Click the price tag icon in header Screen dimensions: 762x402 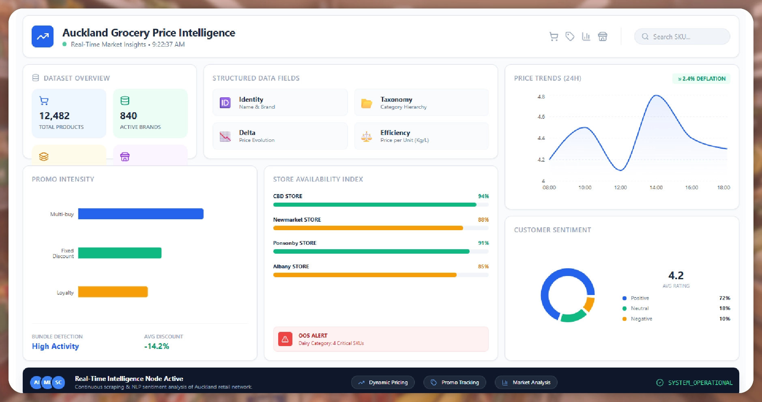570,37
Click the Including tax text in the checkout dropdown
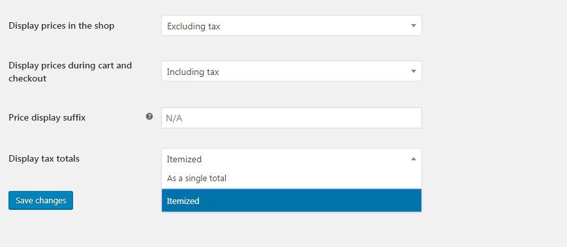The image size is (567, 247). tap(192, 72)
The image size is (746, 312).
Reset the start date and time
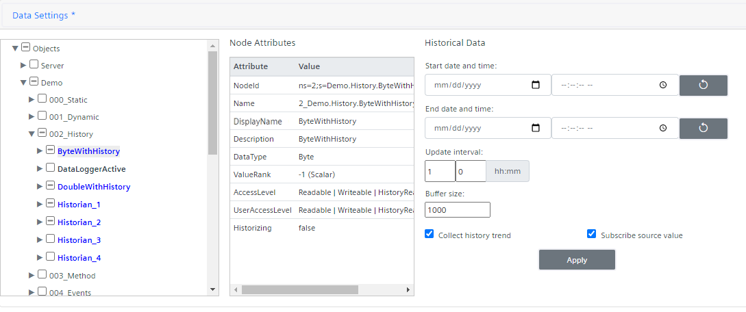point(703,86)
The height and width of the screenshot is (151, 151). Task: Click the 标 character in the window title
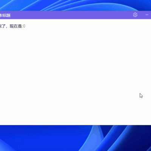point(5,15)
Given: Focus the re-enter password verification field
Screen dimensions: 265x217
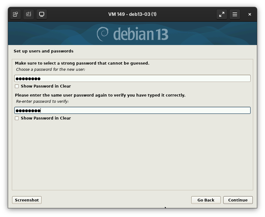Looking at the screenshot, I should [x=132, y=111].
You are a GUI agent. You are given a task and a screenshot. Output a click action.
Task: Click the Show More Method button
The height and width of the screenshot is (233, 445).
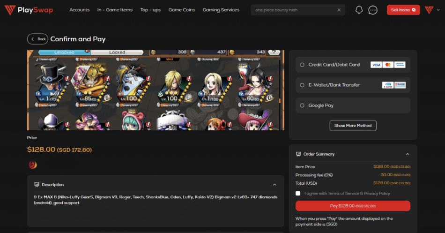353,126
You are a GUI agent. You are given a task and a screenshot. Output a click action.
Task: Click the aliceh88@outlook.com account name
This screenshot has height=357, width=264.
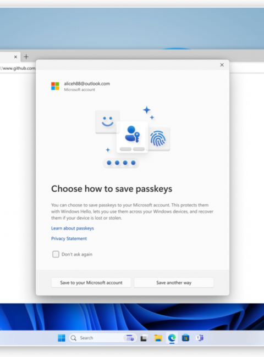(x=87, y=83)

════════════════════

• [PROBLEM TO WORK ON] Would you please copy, exactly and only, the lines from the one with "The image size is (746, 312)." through the end of the entries above, skipping every picture?

• [ANSWER SECTION]
The image size is (746, 312).
Reset the start date and time
point(703,86)
The height and width of the screenshot is (151, 151). Task: Click the 标 character in the window title
point(5,15)
Given: Focus the re-enter password verification field
Screen dimensions: 265x217
Looking at the screenshot, I should [x=132, y=111].
You are a GUI agent. You are given a task and a screenshot. Output a click action.
Task: Click the Show More Method button
The height and width of the screenshot is (233, 445).
353,126
You are a GUI agent. You are given a task and a screenshot. Output a click action.
Task: Click the aliceh88@outlook.com account name
This screenshot has height=357, width=264.
(x=87, y=83)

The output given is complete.